Written task: Reproduce verbatim the lines of the records from the line containing "Select the Hand pan tool" through the end of the records, both ends included, and omit the pictures.

Material for this task:

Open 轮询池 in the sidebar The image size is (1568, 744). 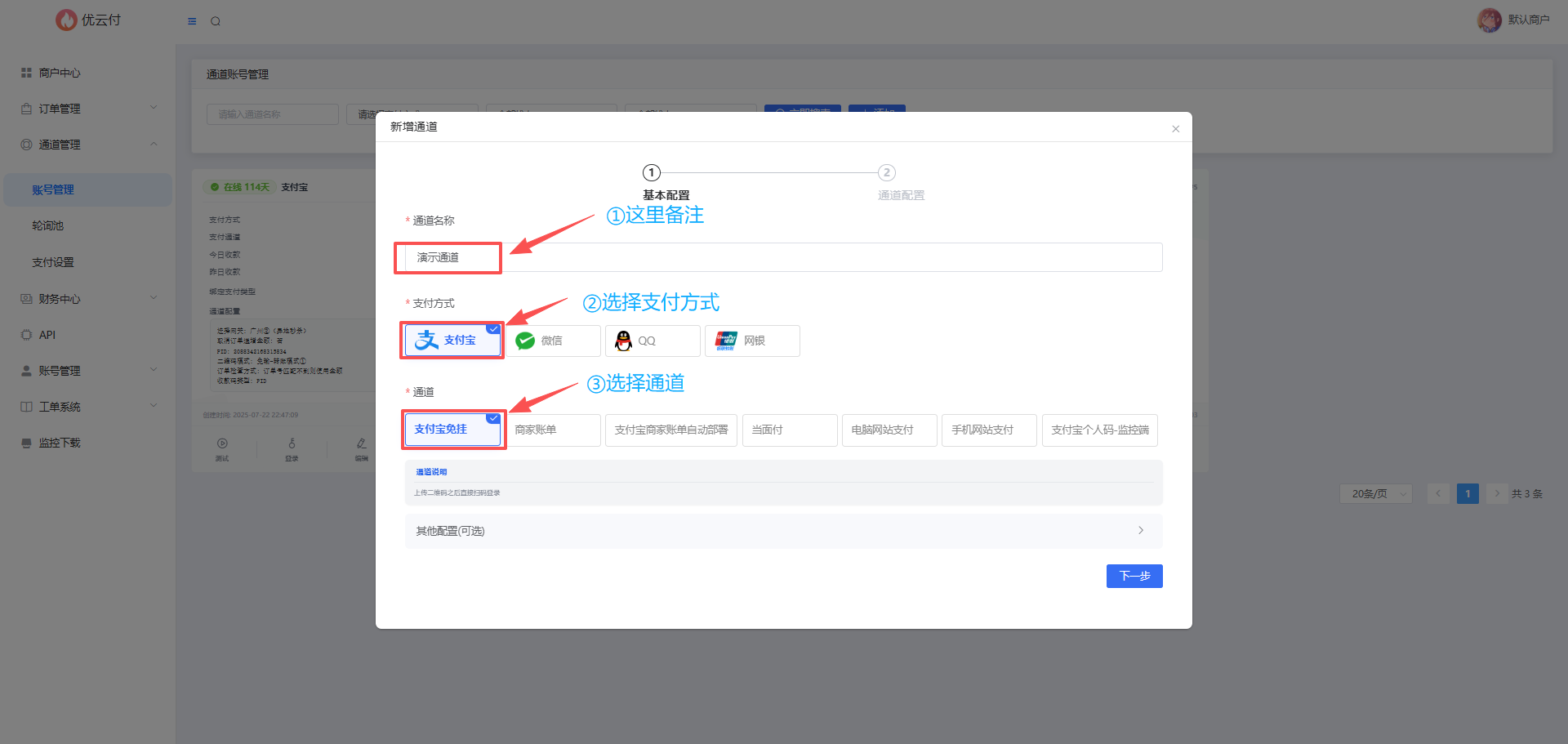[48, 225]
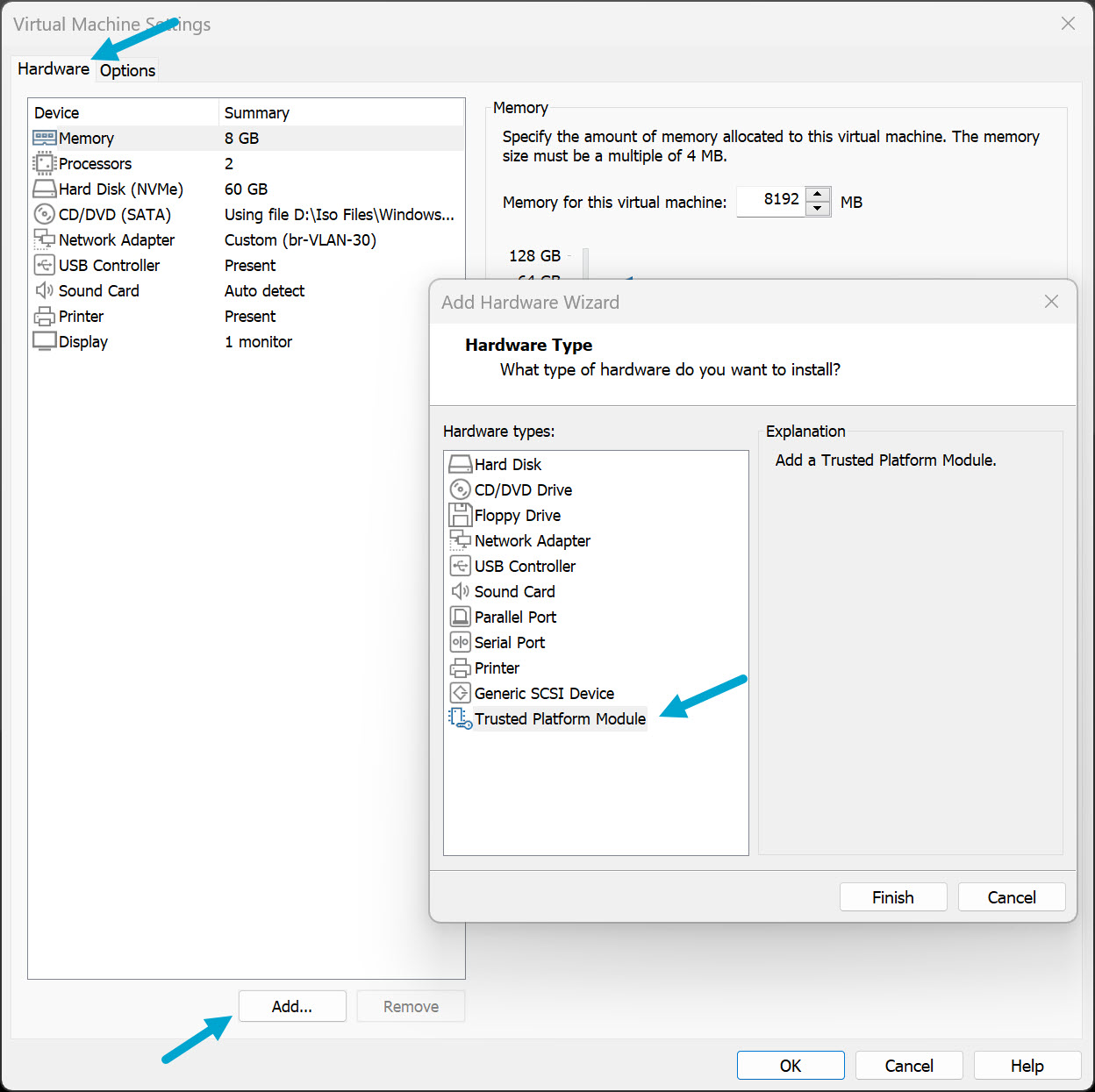Select the USB Controller hardware type

click(x=524, y=566)
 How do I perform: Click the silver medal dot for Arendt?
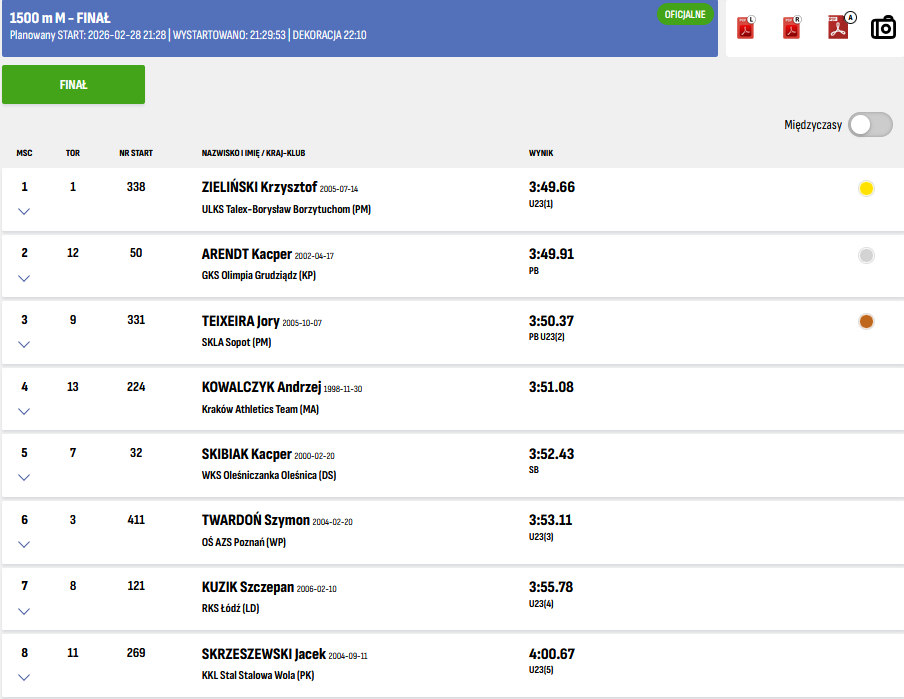866,255
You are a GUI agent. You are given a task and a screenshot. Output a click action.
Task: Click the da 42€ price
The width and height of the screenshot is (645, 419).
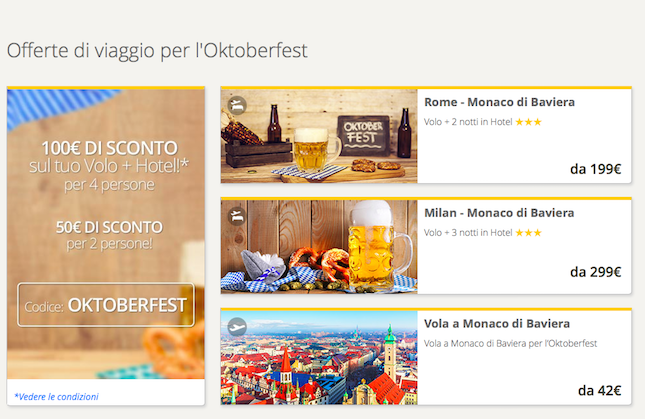[x=599, y=390]
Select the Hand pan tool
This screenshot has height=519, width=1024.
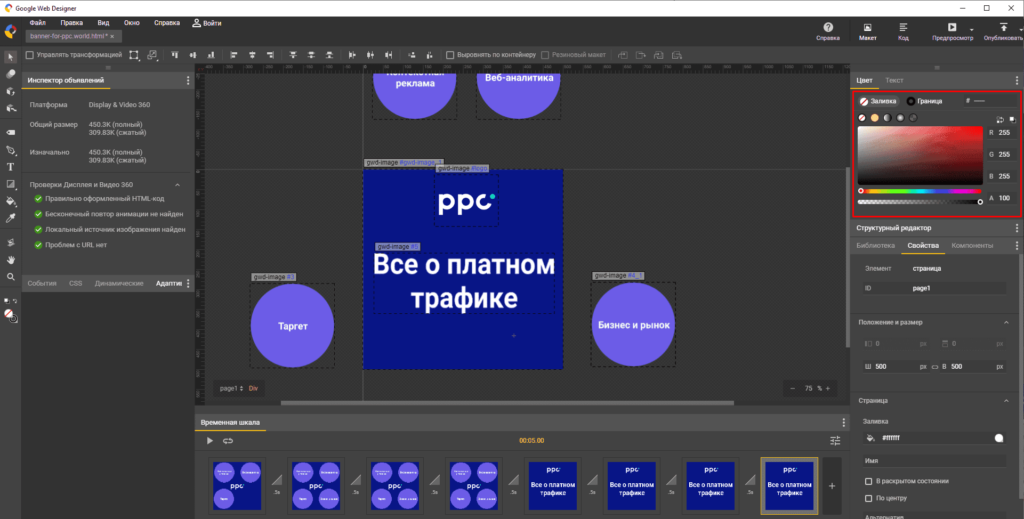10,260
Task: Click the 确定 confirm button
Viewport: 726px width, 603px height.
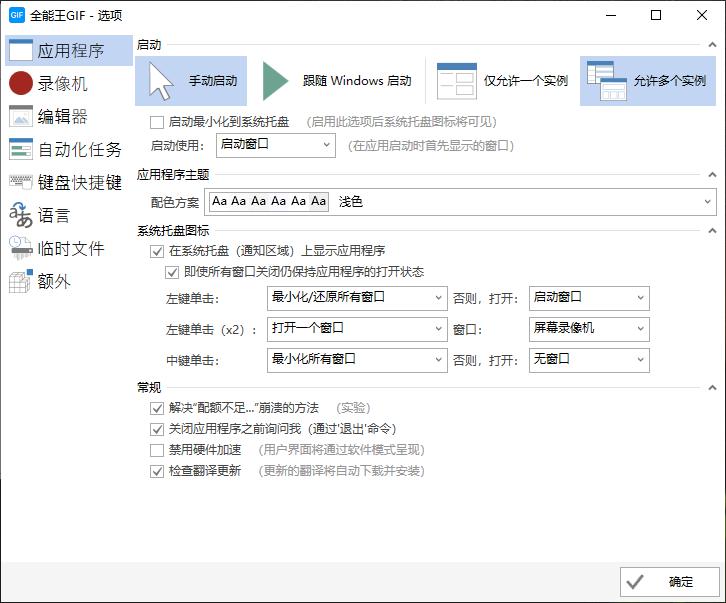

Result below:
Select the Hand pan tool
This screenshot has height=519, width=1024.
10,260
Task: Click the 确定 confirm button
Viewport: 726px width, 603px height.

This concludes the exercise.